I accidentally read LinkedIn again and lots of people are talking about the flow of writing code with an LLM and then using a feedback loop with formal verification to reject incorrect implementations.
On the surface, this seems sensible: LLMs can produce kind-of correct (or, at least, correct-looking) code rapidly, verification tools can tell you if it’s correct and you can just keep exploring the design space until you find something correct.
But the bit no one is talking about is: who writes the specification, which must be sufficiently detailed that it can reject incorrect things (including thins in the wrong complexity class, so you don’t accept when the LLM writes a factorial complexity algorithm where a linear one would work)? And why is writing a formal specification believed to be easier than writing code? And what tools can take an arbitrary program and prove that it does or does not implement a spec? If these things were all easy, formal verification would already be ubiquitous.
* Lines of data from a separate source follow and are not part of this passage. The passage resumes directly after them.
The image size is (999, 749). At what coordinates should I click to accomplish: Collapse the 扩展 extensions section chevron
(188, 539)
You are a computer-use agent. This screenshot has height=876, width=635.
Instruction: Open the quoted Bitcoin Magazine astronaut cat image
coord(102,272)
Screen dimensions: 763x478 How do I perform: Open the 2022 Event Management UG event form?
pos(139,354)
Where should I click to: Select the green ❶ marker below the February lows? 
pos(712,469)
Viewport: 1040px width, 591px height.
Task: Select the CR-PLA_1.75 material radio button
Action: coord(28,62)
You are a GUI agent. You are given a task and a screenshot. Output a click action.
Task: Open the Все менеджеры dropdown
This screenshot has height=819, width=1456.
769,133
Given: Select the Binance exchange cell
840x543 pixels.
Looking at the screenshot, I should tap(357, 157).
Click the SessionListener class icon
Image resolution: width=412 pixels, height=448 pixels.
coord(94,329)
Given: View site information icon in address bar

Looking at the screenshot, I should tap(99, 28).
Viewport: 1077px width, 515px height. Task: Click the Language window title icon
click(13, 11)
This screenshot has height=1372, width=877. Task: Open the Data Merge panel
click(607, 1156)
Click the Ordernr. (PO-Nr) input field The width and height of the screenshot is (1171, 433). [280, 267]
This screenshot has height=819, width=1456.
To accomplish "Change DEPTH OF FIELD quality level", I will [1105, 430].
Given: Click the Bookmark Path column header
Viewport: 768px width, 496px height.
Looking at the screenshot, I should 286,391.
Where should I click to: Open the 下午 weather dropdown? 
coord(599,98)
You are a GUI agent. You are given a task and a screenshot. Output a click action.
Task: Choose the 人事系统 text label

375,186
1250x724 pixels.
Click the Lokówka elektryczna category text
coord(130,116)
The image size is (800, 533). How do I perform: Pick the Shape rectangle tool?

EDIT: I should say that I am a huge fan of formal verification and wish it were more common. I've worked with folks doing formal verification of a few things that I care about and my experience is that writing a good specification is a similar amount of effort to writing an implementation. Formally verifying equivalence between the specification and the implementation is much more work.
There's some work on LLMs + theorem provers to try to automate this, where you basically give the properties you want to prove and have it fill in the proof. The nice thing here is that the theorem prover will reject proofs that don't work (though you need to be careful that the LLM doesn't introduce new axioms or you end up with ex falso quodlibet issues [any property can be proven if you start with axioms that are false]). But that still requires a specification that captures everything that you care about in the program.